Connecting to Google's free public DNS service can speed up your internet service and allow you to bypass restrictive internet setups like OpenDNS.

Editing your DNS connection can be annoying in Linux. I'm going to show you how to set your internet settings to connect to Google's DNS on Linux Mint. I'm using Mint 18 with Cinnamon, but it also works on 17.3, and likely on older distros as well.

This is a short tutorial, so we'll keep it one page.

1) To start with, open "Network Connections." You can find it by clicking on the little WiFi icon on the bottom right of your screen.

2) Select your internet connection and click on "Edit". A new window will pop up. Select "IPv4 Settings" from the tabs on the top of the window.

3) Edit your DNS settings:

-Set "Method" to "Automatic (DHCP) addresses only"

-Enter "8.8.8.8, 8.8.4.4" in the "DNS servers:" box. This is the domain of Google's DNS.

-Make sure that the setting "Require IPv4 addressing for this connection to complete" is UNchecked.

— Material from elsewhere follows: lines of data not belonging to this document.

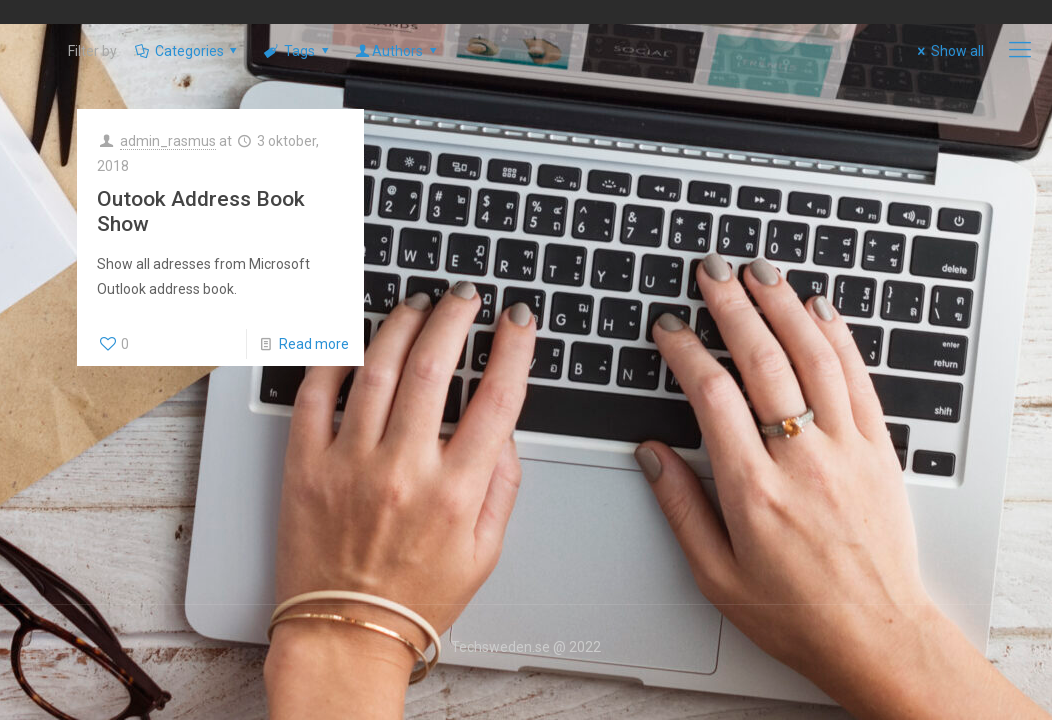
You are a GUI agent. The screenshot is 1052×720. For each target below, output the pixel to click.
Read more (314, 344)
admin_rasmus (168, 141)
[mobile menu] (1020, 50)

You're done. Hit "Save" and close the Network Connections window.

You may have to restart the computer for the changes to take effect.

6 Comments

Hi El Mano, i like your "Instructables" cause i'm a happy Linux Mint XFCE user and i have a question for you: what's the differences editing Google's DNS setting on my WiFi router and/or in my laptop too?

If the router is set to a specific DNS, then everyone else who accesses the router will access that DNS automatically if they have their network connection set on the default (most people do). That's what your computer does unless you tell it to connect to a different, specific DNS like in this tutorial. If you made the router connect to Google's DNS, then everyone using the router would go through Google, rather than just you. I use Google's DNS because the router I use (roommate's) accesses the local DNS and I haven't bothered to look at how to change it.

Thank you El Mano!

I was wondering could I do this in Ubuntu maybe? Or raspin?

You should be able to. I used to do it all the time on WIndows 7. All you're doing is editing what DNS the system connects to, which is a network/internet thing, not a linux thing. I don't use Ubuntu, and I don't know if the process is exactly the same, but Mint is built off Ubuntu and the process should be pretty similar.

The main thing is the setting the IPv4 DNS to 8.8.8.8, 8.8.4.4, the Google DNS domain address. I had to experiment to figure the other settings out, and they might be different for different distros, computers or network/router setups. Let us know if you figure it out.